:: Task statement ::
What should come back is the data below, word for word, minus any picture.

[[ Provided data, beginning ]]

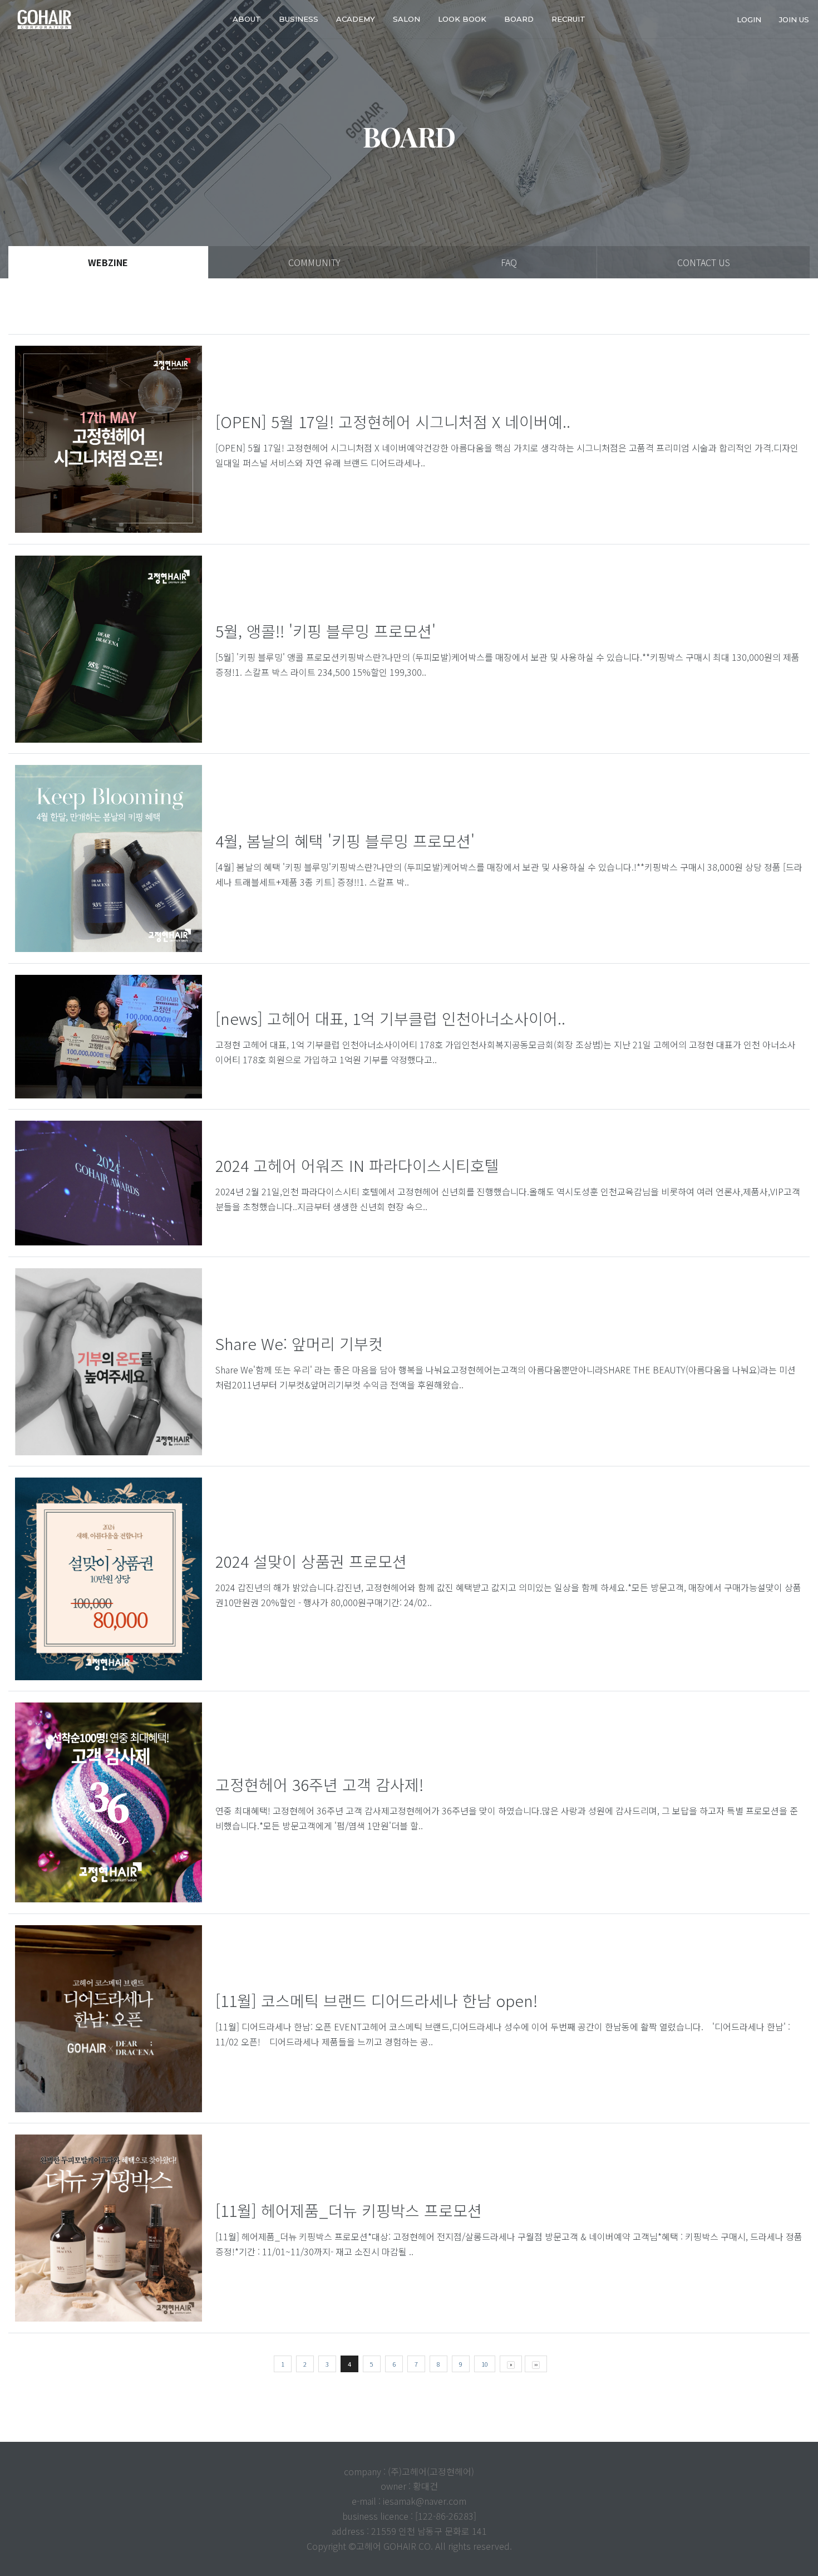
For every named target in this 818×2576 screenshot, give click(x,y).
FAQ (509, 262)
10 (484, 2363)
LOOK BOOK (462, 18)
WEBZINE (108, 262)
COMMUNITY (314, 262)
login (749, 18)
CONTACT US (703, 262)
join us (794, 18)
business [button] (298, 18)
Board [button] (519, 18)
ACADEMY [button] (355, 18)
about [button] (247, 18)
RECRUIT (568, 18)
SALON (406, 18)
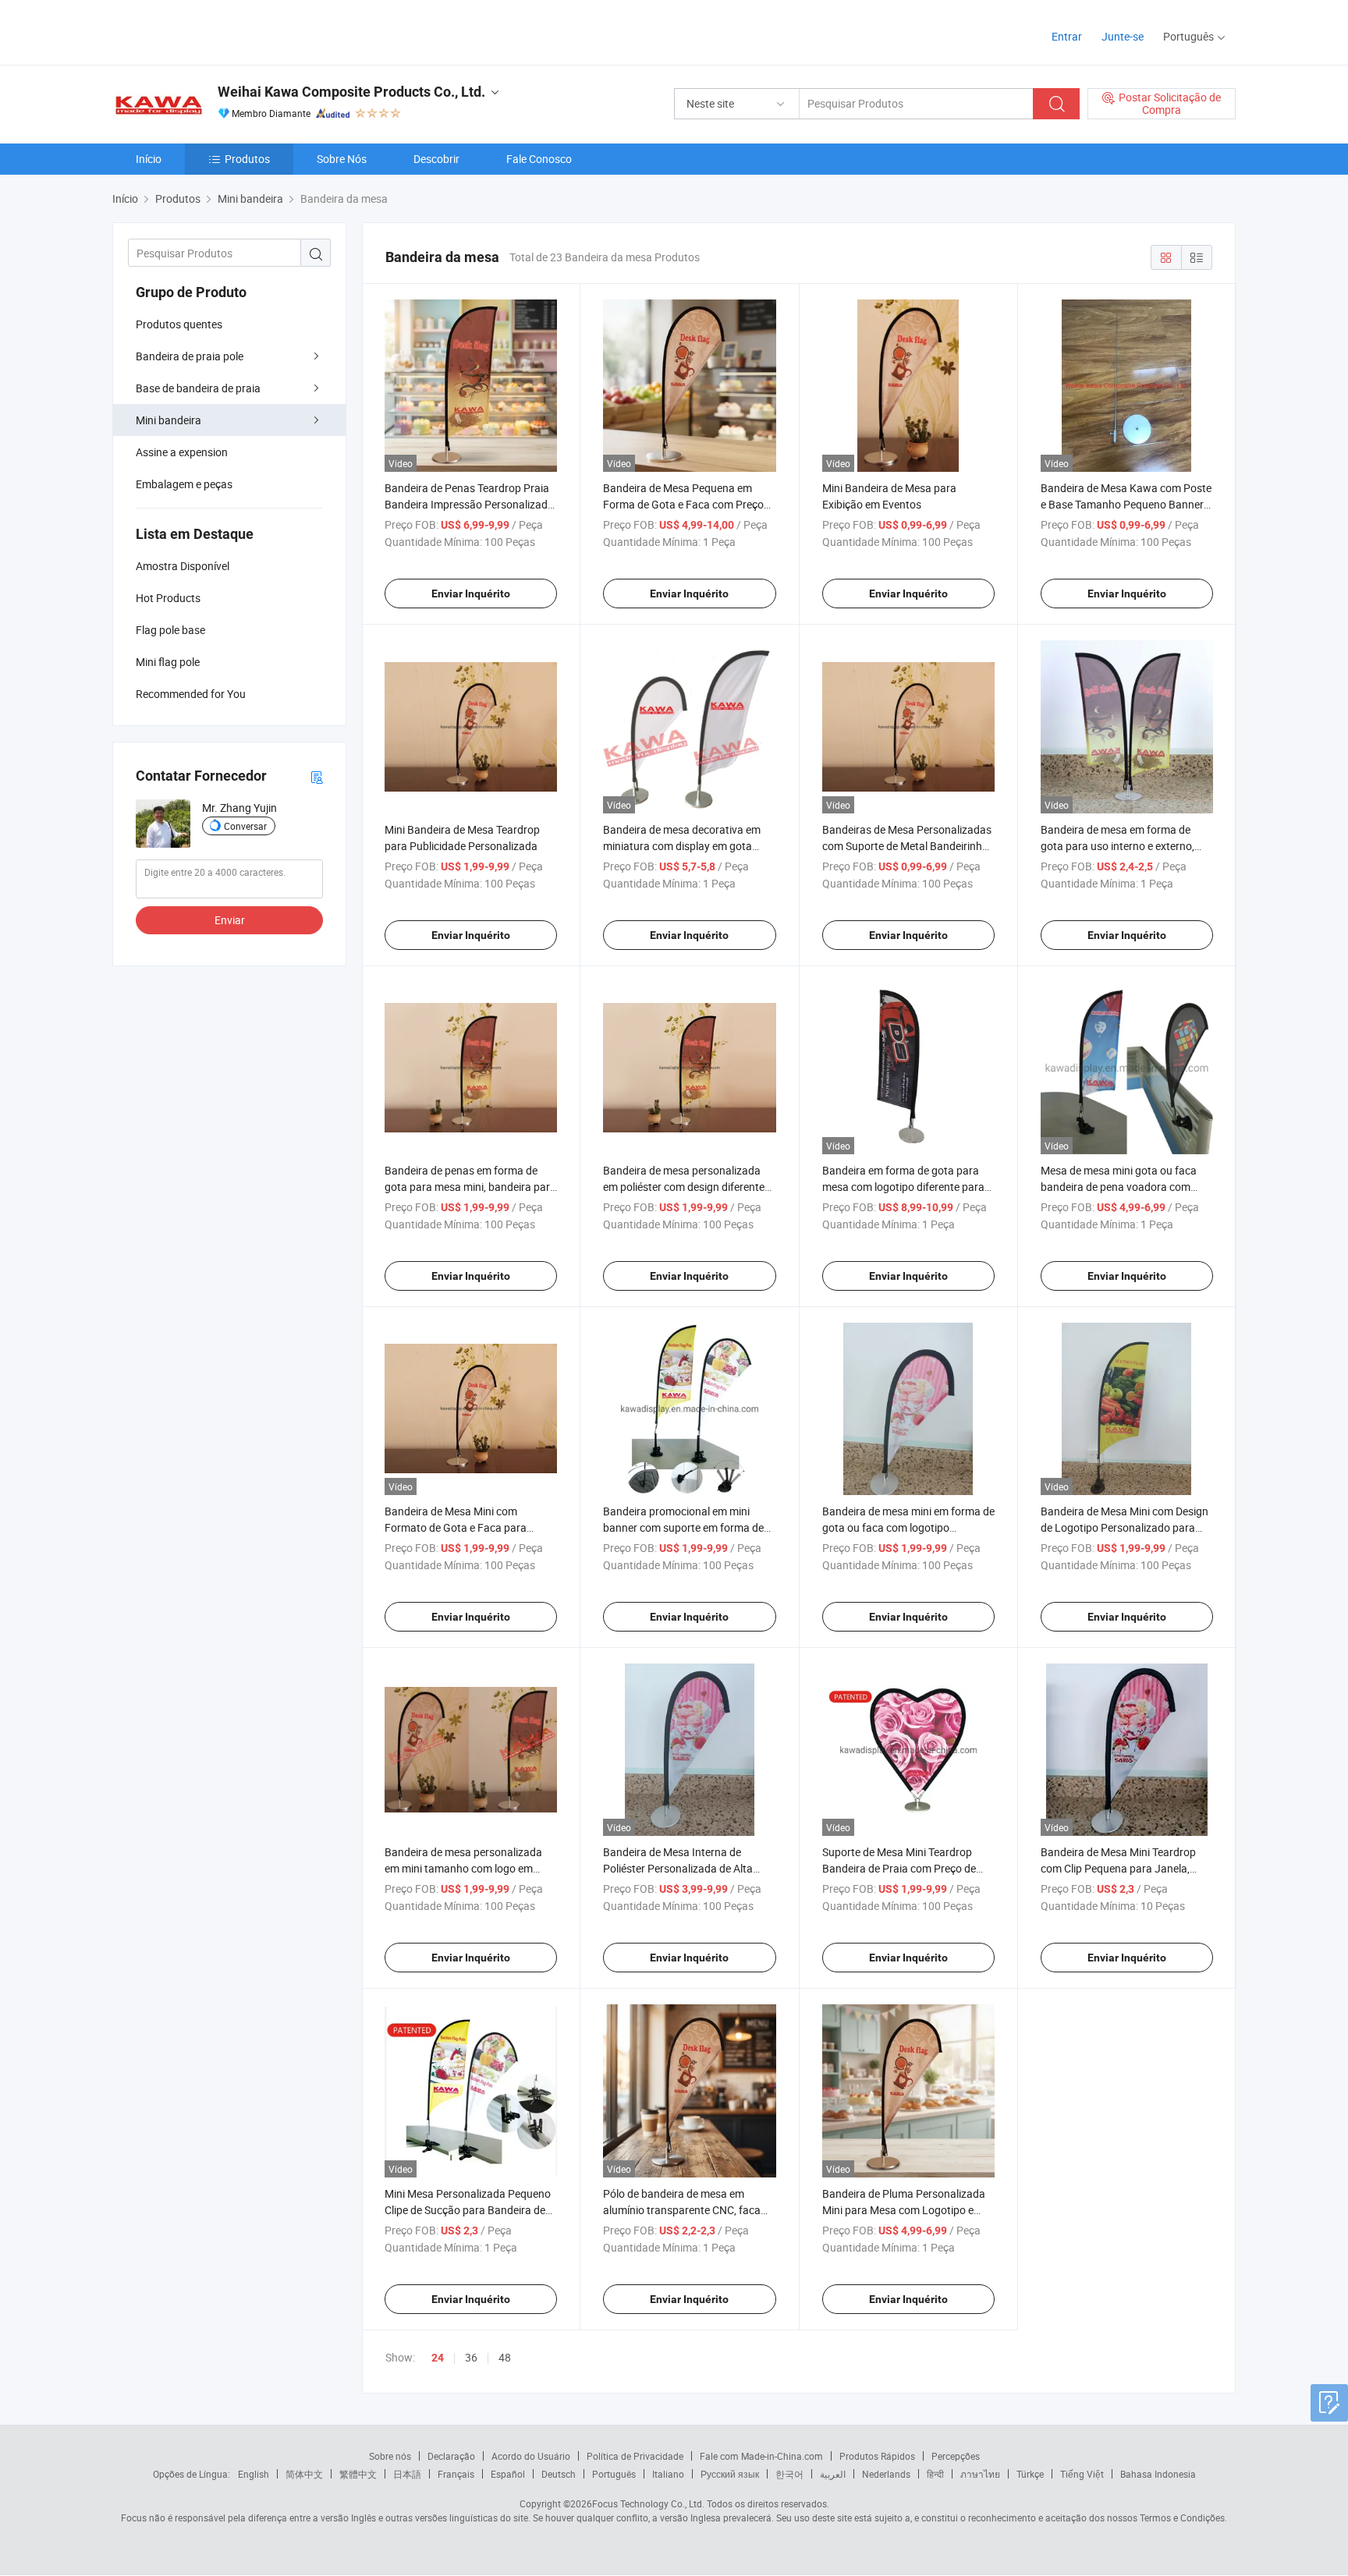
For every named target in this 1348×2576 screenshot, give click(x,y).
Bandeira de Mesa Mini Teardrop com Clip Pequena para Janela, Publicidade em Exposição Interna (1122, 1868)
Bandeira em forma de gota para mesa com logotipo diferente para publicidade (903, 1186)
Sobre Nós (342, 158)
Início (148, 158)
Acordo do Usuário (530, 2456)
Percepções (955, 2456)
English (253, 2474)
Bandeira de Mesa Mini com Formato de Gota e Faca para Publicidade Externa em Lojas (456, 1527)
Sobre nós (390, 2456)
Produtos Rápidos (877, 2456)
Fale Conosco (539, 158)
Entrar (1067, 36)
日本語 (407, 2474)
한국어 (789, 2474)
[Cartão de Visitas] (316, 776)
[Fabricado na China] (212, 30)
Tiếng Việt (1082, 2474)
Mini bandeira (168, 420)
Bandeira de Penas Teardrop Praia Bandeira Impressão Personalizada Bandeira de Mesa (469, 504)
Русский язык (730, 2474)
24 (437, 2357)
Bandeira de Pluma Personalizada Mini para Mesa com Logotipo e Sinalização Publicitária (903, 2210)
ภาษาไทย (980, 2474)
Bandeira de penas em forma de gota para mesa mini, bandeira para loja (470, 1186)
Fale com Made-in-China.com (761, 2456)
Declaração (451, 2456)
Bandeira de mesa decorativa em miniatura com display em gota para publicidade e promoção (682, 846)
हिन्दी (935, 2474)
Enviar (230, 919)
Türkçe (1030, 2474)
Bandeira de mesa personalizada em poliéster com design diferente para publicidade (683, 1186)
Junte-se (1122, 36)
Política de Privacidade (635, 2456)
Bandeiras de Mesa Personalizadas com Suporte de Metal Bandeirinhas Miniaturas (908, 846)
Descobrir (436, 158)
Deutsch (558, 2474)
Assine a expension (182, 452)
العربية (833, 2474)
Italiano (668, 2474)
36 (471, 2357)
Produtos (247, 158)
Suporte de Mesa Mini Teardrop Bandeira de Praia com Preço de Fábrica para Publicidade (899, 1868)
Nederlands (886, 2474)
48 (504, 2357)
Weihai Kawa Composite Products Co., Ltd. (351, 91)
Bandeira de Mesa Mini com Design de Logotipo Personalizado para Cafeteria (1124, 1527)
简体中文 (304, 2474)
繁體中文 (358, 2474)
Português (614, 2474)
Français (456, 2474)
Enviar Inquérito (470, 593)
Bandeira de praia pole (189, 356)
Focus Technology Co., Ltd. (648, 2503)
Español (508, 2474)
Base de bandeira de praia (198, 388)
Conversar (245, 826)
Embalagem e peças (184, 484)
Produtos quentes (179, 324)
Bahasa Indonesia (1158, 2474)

[[ Provided data, end ]]

:: Problem solution ::
For every named target in this 818×2576 screenshot, give click(x,y).
FAQ (509, 262)
10 (484, 2363)
LOOK BOOK (462, 18)
WEBZINE (108, 262)
COMMUNITY (314, 262)
login (749, 18)
CONTACT US (703, 262)
join us (794, 18)
business [button] (298, 18)
Board [button] (519, 18)
ACADEMY [button] (355, 18)
about [button] (247, 18)
RECRUIT (568, 18)
SALON (406, 18)
For every named target in this 1348×2576 screenshot, give click(x,y).
Bandeira de Mesa Mini Teardrop com Clip Pequena para Janela, Publicidade em Exposição Interna (1122, 1868)
Bandeira em forma de gota para mesa com logotipo diferente para publicidade (903, 1186)
Sobre Nós (342, 158)
Início (148, 158)
Acordo do Usuário (530, 2456)
Percepções (955, 2456)
English (253, 2474)
Bandeira de Mesa Mini com Formato de Gota e Faca para Publicidade Externa em Lojas (456, 1527)
Sobre nós (390, 2456)
Produtos Rápidos (877, 2456)
Fale Conosco (539, 158)
Entrar (1067, 36)
日本語 (407, 2474)
한국어 (789, 2474)
[Cartão de Visitas] (316, 776)
[Fabricado na China] (212, 30)
Tiếng Việt (1082, 2474)
Mini bandeira (168, 420)
Bandeira de Penas Teardrop Praia Bandeira Impressão Personalizada Bandeira de Mesa (469, 504)
Русский язык (730, 2474)
24 (437, 2357)
Bandeira de Pluma Personalizada Mini para Mesa com Logotipo e Sinalização Publicitária (903, 2210)
ภาษาไทย (980, 2474)
Bandeira de penas em forma de gota para mesa mini, bandeira para loja (470, 1186)
Fale com Made-in-China.com (761, 2456)
Declaração (451, 2456)
Bandeira de mesa decorativa em miniatura com display em gota para publicidade e promoção (682, 846)
हिन्दी (935, 2474)
Enviar (230, 919)
Türkçe (1030, 2474)
Bandeira de mesa personalizada em poliéster com design diferente para publicidade (683, 1186)
Junte-se (1122, 36)
Política de Privacidade (635, 2456)
Bandeiras de Mesa Personalizadas com Suporte de Metal Bandeirinhas Miniaturas (908, 846)
Descobrir (436, 158)
Deutsch (558, 2474)
Assine a expension (182, 452)
العربية (833, 2474)
Italiano (668, 2474)
36 (471, 2357)
Produtos (247, 158)
Suporte de Mesa Mini Teardrop Bandeira de Praia com Preço de Fábrica para Publicidade (899, 1868)
Nederlands (886, 2474)
48 (504, 2357)
Weihai Kawa Composite Products Co., Ltd. (351, 91)
Bandeira de Mesa Mini com Design de Logotipo Personalizado para Cafeteria (1124, 1527)
简体中文 (304, 2474)
繁體中文 (358, 2474)
Português (614, 2474)
Français (456, 2474)
Enviar Inquérito (470, 593)
Bandeira de praia pole (189, 356)
Focus Technology Co., Ltd. (648, 2503)
Español (508, 2474)
Base de bandeira de praia (198, 388)
Conversar (245, 826)
Embalagem e peças (184, 484)
Produtos quentes (179, 324)
Bahasa Indonesia (1158, 2474)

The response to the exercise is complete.